Bangui, República Centro-Africana, 29 Out 2016 (AFP) - Ao menos 25 pessoas, incluindo seis policiais, foram mortas na quinta e sexta-feira durante confrontos entre grupos armados no centro da República Centro-Africana, onde a violência tem aumentado nas últimas semanas, antes do fim, na segunda-feira, da operação militar francesa no país.

"De acordo com informações recebidas, seis policiais e quatro civis foram mortos na sexta-feira em uma emboscada entre Bambari e Grimari. No dia anterior, confrontos entre elementos anti-Balaka e ex-Seleka causaram 15 mortes e um certo número de feridos em Mbriki e Belima, perto Bambari" (250 km a nordeste de Bangui), informou a força da ONU (Minusca) em um comunicado.

A Minusca, que possui mais de 10.000 soldados e policiais, "também condena um ataque armado na sexta-feira à tarde por anti-Balaka contra oito dos seus funcionários em Bambari.
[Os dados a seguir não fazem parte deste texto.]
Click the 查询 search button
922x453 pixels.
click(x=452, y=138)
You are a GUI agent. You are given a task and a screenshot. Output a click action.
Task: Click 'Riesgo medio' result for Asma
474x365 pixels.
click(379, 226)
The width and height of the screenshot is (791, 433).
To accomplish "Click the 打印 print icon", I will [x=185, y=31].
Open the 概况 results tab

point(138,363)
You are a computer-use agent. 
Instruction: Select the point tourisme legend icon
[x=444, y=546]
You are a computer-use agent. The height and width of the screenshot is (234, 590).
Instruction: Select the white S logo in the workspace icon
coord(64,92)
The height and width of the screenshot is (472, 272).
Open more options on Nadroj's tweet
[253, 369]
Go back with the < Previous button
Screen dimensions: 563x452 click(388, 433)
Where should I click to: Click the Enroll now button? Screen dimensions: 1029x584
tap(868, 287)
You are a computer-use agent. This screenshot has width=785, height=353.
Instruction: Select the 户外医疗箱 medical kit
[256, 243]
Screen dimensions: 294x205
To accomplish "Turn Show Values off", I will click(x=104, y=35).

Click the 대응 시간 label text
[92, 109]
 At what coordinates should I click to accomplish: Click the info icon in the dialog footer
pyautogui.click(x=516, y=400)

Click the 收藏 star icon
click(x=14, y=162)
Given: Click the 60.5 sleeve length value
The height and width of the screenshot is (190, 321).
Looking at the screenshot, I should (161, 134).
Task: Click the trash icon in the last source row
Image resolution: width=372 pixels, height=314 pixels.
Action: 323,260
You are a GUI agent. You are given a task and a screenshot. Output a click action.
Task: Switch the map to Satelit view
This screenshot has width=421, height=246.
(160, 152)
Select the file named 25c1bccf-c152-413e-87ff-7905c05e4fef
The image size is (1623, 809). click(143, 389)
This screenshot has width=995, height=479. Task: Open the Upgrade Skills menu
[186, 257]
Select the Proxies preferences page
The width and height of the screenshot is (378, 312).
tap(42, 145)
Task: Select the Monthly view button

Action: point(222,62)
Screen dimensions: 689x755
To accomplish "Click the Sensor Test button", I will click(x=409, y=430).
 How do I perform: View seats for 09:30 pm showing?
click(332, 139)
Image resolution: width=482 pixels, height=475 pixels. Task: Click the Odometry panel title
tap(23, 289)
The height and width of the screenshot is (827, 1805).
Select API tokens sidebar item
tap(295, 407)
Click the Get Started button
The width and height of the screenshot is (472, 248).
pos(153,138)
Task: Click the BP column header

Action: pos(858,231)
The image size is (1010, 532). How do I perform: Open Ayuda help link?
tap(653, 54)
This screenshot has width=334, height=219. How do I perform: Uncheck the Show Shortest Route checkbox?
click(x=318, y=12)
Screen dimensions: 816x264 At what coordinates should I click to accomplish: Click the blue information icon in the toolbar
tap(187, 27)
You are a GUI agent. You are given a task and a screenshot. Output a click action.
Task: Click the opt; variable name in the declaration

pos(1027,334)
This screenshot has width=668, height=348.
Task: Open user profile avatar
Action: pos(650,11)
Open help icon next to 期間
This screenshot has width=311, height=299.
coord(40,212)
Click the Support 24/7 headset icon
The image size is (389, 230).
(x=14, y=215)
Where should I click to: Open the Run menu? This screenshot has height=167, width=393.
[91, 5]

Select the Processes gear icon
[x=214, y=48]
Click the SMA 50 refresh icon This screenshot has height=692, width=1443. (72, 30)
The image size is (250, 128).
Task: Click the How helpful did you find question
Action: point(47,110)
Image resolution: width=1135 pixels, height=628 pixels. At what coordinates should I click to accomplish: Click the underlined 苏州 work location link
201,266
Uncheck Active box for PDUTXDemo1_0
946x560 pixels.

Uma criança de sete anos foi ferida e está sendo tratada pelas forças de paz da Mauritânia".

Observando a "recente escalada de tensão em certas regiões do país, causada por confrontos entre elementos armados ex-Seleka e anti-Balaka" a força da ONU "exorta os grupos armados a acabar com o ciclo de ataques e retaliação".

A República Centro-Africana luta para se recuperar do caos da guerra civil provocada em 2013 pela derrubada do ex-presidente François Bozizé por rebeldes Seleka ("coalizão" em sango), predominantemente muçulmana, que resultou em uma contra-ofensiva das milícias anti-balaka, predominantemente cristã.

A intervenção da força francesa Sangaris e a implantação da Minusca terminou com os massacres, mas não conseguiu estabilizar a situação de segurança no país, entre os mais pobres do mundo.

Ataques de grupos armados - facções da ex-Seleka, grupos anti-Balaka, elementos "descontrolados", ... - em várias cidades do interior fizeram, assim, dezenas de mortes nas últimas semanas.

O governo - que ainda não é capaz de fazer frente aos grupos armados - apoia a Minusca, bem como a França, antiga potência colonial que lançou Sangaris em dezembro de 2013 citando um risco de "genocídio".

Neste ponto, o governo francês considera que Sangaris completou a sua missão e que cabe à ONU prosseguir com ações de estabilização.

De acordo com Paris, cerca de 350 soldados franceses, equipados com drones, vão permanecer na República Centro-Africana, incluindo uma centena dentro da força da ONU.